Question

When the gases sulphur dioxide and hydrogen sulphide mix in the presence of water, the reaction is as shown. Here, hydrogen sulphide is acting as:
$S{{O}_{2}}+2{{H}_{2}}S\to 2{{H}_{2}}O+3S.$
A. An oxidizing agent
B. A reducing agent
C. A dehydrating agent
D. A catalyst

Answer 1

A chemical which donates electrons to other then it is called a reducing agent because the chemical undergoes oxidation and reduces other chemicals.

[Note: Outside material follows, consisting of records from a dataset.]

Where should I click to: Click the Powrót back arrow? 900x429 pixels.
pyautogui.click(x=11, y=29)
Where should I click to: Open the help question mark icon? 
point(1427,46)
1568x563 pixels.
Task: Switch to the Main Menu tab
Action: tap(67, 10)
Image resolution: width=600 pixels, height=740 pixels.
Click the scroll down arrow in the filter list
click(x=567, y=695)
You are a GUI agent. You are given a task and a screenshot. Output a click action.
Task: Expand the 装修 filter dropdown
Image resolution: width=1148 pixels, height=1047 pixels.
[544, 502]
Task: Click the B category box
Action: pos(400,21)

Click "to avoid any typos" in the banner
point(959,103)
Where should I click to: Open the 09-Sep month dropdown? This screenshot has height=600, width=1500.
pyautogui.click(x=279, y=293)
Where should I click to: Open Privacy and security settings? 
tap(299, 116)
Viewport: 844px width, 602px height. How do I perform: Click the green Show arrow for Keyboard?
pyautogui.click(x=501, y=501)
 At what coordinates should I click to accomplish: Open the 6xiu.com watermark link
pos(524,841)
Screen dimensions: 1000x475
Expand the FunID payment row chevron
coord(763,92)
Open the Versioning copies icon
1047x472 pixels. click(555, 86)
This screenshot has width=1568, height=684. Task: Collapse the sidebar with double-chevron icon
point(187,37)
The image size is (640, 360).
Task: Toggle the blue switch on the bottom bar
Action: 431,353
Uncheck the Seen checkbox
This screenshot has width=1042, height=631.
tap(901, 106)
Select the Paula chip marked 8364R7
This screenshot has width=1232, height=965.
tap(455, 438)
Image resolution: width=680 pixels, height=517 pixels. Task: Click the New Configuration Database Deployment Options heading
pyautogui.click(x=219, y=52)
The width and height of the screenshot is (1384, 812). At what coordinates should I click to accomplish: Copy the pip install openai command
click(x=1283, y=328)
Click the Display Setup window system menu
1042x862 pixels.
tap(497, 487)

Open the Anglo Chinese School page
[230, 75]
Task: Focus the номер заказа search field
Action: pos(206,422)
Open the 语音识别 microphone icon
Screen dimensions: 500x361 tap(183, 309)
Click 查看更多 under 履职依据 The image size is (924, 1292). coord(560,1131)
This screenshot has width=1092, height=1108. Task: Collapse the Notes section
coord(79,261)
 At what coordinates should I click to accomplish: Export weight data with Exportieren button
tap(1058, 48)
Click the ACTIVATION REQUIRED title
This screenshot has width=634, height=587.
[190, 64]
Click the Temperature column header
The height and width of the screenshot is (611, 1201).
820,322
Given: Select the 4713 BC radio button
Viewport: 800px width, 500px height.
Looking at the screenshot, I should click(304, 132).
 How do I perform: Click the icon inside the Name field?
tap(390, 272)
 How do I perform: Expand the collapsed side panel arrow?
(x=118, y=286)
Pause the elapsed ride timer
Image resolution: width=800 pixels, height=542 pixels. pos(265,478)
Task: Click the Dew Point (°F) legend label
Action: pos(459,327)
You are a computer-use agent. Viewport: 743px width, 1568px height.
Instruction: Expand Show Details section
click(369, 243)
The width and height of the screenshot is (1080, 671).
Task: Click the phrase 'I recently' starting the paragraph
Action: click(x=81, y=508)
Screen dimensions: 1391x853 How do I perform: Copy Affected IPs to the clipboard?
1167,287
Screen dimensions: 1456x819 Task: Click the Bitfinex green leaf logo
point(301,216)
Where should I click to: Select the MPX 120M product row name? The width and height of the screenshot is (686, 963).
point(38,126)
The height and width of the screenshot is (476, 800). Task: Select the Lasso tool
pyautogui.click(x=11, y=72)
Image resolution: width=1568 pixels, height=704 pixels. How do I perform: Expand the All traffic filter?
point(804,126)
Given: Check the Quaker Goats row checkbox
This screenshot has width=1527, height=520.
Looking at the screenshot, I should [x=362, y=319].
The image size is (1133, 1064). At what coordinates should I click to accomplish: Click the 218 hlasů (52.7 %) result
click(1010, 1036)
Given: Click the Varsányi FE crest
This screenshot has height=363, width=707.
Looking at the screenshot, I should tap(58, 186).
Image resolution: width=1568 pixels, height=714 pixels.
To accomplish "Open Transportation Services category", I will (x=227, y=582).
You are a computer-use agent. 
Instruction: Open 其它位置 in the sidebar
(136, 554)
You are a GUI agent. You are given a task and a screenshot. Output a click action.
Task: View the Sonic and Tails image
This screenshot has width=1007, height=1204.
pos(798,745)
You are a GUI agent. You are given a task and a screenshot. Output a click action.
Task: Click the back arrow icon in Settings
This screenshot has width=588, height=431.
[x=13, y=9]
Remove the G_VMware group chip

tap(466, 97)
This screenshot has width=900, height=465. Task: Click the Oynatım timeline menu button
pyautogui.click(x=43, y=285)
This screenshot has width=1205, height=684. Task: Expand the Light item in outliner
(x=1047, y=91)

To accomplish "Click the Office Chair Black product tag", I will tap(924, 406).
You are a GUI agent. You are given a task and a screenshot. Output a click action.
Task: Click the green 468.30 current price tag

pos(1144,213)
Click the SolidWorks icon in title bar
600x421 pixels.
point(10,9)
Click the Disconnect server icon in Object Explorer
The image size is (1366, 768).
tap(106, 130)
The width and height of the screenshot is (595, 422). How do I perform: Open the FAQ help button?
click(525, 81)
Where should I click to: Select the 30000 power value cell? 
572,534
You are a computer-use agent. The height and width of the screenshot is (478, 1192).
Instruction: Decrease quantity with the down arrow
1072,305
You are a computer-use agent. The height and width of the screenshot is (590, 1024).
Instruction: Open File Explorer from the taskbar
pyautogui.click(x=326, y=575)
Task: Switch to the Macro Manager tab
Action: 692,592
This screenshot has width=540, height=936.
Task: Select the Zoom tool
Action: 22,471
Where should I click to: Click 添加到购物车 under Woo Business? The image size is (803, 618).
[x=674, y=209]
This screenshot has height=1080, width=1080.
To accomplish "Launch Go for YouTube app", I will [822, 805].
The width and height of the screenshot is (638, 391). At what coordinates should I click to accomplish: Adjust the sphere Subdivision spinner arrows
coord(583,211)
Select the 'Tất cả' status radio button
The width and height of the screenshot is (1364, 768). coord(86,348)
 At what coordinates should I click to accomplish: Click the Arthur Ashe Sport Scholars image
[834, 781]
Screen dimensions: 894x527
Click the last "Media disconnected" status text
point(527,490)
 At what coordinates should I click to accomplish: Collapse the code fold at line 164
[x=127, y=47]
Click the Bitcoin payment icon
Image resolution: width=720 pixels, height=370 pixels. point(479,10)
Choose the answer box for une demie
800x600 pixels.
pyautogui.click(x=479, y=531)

A chemical which accepts electrons from others is called an oxidizing agent because the chemical is going to make others undergo oxidation.

Complete answer:
- In the question is asked to find the role of hydrogen sulphide in the given reaction.
- The given reaction is as follows.
$S{{O}_{2}}+2{{H}_{2}}S\to 2{{H}_{2}}O+3S$
- In the above reaction one mole of sulphur dioxide reacts with two moles of hydrogen sulphide and forms two moles of water and three moles of sulphur as the products.
- The oxidation state of sulphur in sulphur dioxide is
$x + 2(-2) = 0$
$x = 4$
Here x = oxidation state of the sulphur on sulphur dioxide.
- The oxidation state of the pure sulphur formed as the product is 0.
- Means the oxidation state of sulphur in sulphur dioxide is 4 and it decreases to ‘0’ after completion of the reaction.
- So, the sulphur dioxide got reduced by accepting electrons from hydrogen sulphide.
- Means sulphur dioxide is a oxidizing agent and hydrogen sulphide is a reducing agent.
- Therefore the role of hydrogen sulphide in the given reaction is a reducing agent.

So, the correct option is B.

Note:
The oxidation state of sulphur in hydrogen sulphide is
$x +2 (1) = 0$
$x = -2$
Here x =oxidation state of sulphur in hydrogen sulphide.
The oxidation state of sulphur in hydrogen sulphide is -2 it is changed to ‘0’ (oxidation state of sulphur produced in reaction as the product). So, hydrogen sulphide is oxidized and acts as a reducing agent in the given reaction.